Organik bir kalıntı olarak “su”: Derinin Altında Su Var

Gülhatun Yıldırım’ın canlı performanslarının çıktılarının yer aldığı; Simge Burhanoğlu & Azra İşmen danışmanlığında Performistanbul tarafından düzenlenen Derinin Altında Su Var sergisi, 17-27 Nisan aralığında Bilsart’ta görülebilir.

Sergide 2023 yılında Almanya’da Ren Nehri’nde gerçekleşen Sonsuz ve Öteki, 2022 yılında İtalya’da Friuli-Venezia Giulia Bölgesi ve İsonzo Nehri’nde gerçekleşen Ay ve Güneş, Türkiye’de bir müzede gerçekleşen Polynya isimli performansları fotoğraf, video, defter, gibi dokümantasyon çeşitleri ile beraber, performansların baş elementi olan – su -, üç performansın ortak birleştirici noktası olarak organik bir kalıntı niteliğinde sergileniyor.

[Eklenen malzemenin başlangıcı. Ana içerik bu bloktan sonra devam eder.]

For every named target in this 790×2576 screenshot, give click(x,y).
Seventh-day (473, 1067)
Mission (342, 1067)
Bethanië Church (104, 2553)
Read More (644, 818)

Böylelikle suyun üç farklı hikâyesiyle performansların yolculuğuna tanıklık ediliyor: Doğadan, toplanan ve dönüşen. Dokümantasyonlar, performanslardaki görülen ve deneyimlenen eylemleri ortaya koyarken, su gözle görülmeyen ile elle tutulamayana işaret ediyor.  

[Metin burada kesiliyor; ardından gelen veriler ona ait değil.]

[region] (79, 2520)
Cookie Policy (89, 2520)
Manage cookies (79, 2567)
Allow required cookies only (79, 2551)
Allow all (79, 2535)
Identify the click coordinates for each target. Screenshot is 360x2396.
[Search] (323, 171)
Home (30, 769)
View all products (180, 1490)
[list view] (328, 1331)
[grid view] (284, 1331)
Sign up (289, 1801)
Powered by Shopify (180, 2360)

Polynya performansının fotoğraf dokümantasyonuna performansta kullanılan büyük buz kütlesinden eritilerek elde edilmiş su eşlik ediyor, buradaki su kalıntısı dönüşen su  kategorisinde sergilenirken, Sonsuz ve Öteki’nin video dokümantasyonu ile beraber nehirden gelen su, doğadan alınan su kategorisinde izleyici ile buluşuyor. Ay ve Güneş’te ise sanatçının performans süresince tuttuğu defter günlüğünün yanında çevredeki insanlardan, mekanlardan alınan su, toplanan su kategorisinde sergide yer alıyor. 

Performanslardan geriye kalan ortak kalıntı su, taşıdığı hafıza ve yapısı üzerinden performans süreçlerinde kurulan ilişkileri temsil etmenin yanı sıra o sürecin ve mekânın fiziksel izlerini taşırken -bilimsel olarak ele alındığında bulunduğu coğrafyanın ve ortamın bakterilerini, moleküllerini ve benzeri partikülleri ile mikroorganizmaları içinde barındırırken- kaçınılmaz dönüşümün parçası olarak buharlaşıp son hâline bürünmeden varlığını ortaya koyuyor. 

Gülhatun Yıldırım, suyu farklı hâlleriyle ele alıyor; onu hayatın döngüsü gibi performans sürecinde işlerken aynı zamanda kendi bedenini, katılımcıları ve etkileşime geçtiği diğer her şeyi bu dönüşümün bir parçası hâline getirip bütünleştiriyor. Performanslarından geriye kalan su, sürecin izlerini kendi içinde taşımaya ve yaşatmaya devam ediyor.